WHAT YOU ARE ASKED TO DO –
Please print the records below word for word.

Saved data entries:
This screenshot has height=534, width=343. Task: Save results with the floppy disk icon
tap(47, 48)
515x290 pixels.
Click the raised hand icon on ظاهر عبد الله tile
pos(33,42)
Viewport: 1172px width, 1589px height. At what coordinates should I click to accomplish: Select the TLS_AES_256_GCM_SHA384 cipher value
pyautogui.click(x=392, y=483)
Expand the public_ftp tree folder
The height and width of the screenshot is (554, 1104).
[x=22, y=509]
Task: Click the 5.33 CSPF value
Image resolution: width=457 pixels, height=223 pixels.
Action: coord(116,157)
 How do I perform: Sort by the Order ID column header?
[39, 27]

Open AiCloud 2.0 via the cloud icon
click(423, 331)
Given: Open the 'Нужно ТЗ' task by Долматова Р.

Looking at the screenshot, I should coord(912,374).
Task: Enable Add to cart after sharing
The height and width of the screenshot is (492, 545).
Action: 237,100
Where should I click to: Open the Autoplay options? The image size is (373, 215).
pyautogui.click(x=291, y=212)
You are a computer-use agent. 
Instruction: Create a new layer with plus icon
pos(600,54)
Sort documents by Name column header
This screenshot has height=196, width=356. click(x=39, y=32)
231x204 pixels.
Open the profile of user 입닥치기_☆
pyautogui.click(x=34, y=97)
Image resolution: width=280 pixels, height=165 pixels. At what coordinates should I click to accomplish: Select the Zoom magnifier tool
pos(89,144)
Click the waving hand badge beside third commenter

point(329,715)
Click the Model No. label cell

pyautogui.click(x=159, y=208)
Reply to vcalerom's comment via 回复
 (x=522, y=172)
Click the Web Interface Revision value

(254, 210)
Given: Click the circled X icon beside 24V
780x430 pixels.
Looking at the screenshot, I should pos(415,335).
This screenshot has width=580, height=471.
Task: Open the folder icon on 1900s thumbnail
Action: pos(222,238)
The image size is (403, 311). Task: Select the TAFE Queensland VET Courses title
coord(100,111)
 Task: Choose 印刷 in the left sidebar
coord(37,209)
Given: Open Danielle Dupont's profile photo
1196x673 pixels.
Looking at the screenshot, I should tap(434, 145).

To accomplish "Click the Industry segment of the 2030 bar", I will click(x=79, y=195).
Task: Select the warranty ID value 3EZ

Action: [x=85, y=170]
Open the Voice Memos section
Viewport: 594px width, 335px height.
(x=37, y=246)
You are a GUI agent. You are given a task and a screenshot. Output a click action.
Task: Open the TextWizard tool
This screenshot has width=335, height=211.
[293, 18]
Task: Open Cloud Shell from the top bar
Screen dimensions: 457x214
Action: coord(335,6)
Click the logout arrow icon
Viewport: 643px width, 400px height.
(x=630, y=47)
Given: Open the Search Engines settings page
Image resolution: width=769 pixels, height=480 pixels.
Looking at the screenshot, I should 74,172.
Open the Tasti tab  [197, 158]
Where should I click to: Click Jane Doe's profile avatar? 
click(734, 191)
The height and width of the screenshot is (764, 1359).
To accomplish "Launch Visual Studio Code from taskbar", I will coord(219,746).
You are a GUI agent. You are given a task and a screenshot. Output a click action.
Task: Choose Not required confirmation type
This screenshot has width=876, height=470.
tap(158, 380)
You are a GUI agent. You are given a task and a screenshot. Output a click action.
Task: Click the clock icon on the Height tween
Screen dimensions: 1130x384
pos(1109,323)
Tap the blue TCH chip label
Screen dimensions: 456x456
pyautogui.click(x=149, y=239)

RESPONSE AREA –
This screenshot has height=534, width=343. Task: Save results with the floppy disk icon
tap(47, 48)
515x290 pixels.
Click the raised hand icon on ظاهر عبد الله tile
pos(33,42)
Viewport: 1172px width, 1589px height. At what coordinates should I click to accomplish: Select the TLS_AES_256_GCM_SHA384 cipher value
pyautogui.click(x=392, y=483)
Expand the public_ftp tree folder
The height and width of the screenshot is (554, 1104).
[x=22, y=509]
Task: Click the 5.33 CSPF value
Image resolution: width=457 pixels, height=223 pixels.
Action: coord(116,157)
 How do I perform: Sort by the Order ID column header?
[39, 27]

Open AiCloud 2.0 via the cloud icon
click(423, 331)
Given: Open the 'Нужно ТЗ' task by Долматова Р.

Looking at the screenshot, I should coord(912,374).
Task: Enable Add to cart after sharing
The height and width of the screenshot is (492, 545).
Action: 237,100
Where should I click to: Open the Autoplay options? The image size is (373, 215).
pyautogui.click(x=291, y=212)
You are a computer-use agent. 
Instruction: Create a new layer with plus icon
pos(600,54)
Sort documents by Name column header
This screenshot has height=196, width=356. click(x=39, y=32)
231x204 pixels.
Open the profile of user 입닥치기_☆
pyautogui.click(x=34, y=97)
Image resolution: width=280 pixels, height=165 pixels. At what coordinates should I click to accomplish: Select the Zoom magnifier tool
pos(89,144)
Click the waving hand badge beside third commenter

point(329,715)
Click the Model No. label cell

pyautogui.click(x=159, y=208)
Reply to vcalerom's comment via 回复
 (x=522, y=172)
Click the Web Interface Revision value

(254, 210)
Given: Click the circled X icon beside 24V
780x430 pixels.
Looking at the screenshot, I should pos(415,335).
This screenshot has width=580, height=471.
Task: Open the folder icon on 1900s thumbnail
Action: pos(222,238)
The image size is (403, 311). Task: Select the TAFE Queensland VET Courses title
coord(100,111)
 Task: Choose 印刷 in the left sidebar
coord(37,209)
Given: Open Danielle Dupont's profile photo
1196x673 pixels.
Looking at the screenshot, I should tap(434, 145).

To accomplish "Click the Industry segment of the 2030 bar", I will click(x=79, y=195).
Task: Select the warranty ID value 3EZ

Action: [x=85, y=170]
Open the Voice Memos section
Viewport: 594px width, 335px height.
(x=37, y=246)
You are a GUI agent. You are given a task and a screenshot. Output a click action.
Task: Open the TextWizard tool
This screenshot has width=335, height=211.
[293, 18]
Task: Open Cloud Shell from the top bar
Screen dimensions: 457x214
Action: coord(335,6)
Click the logout arrow icon
Viewport: 643px width, 400px height.
(x=630, y=47)
Given: Open the Search Engines settings page
Image resolution: width=769 pixels, height=480 pixels.
Looking at the screenshot, I should 74,172.
Open the Tasti tab  [197, 158]
Where should I click to: Click Jane Doe's profile avatar? 
click(734, 191)
The height and width of the screenshot is (764, 1359).
To accomplish "Launch Visual Studio Code from taskbar", I will coord(219,746).
You are a GUI agent. You are given a task and a screenshot. Output a click action.
Task: Choose Not required confirmation type
This screenshot has width=876, height=470.
tap(158, 380)
You are a GUI agent. You are given a task and a screenshot. Output a click action.
Task: Click the clock icon on the Height tween
Screen dimensions: 1130x384
pos(1109,323)
Tap the blue TCH chip label
Screen dimensions: 456x456
pyautogui.click(x=149, y=239)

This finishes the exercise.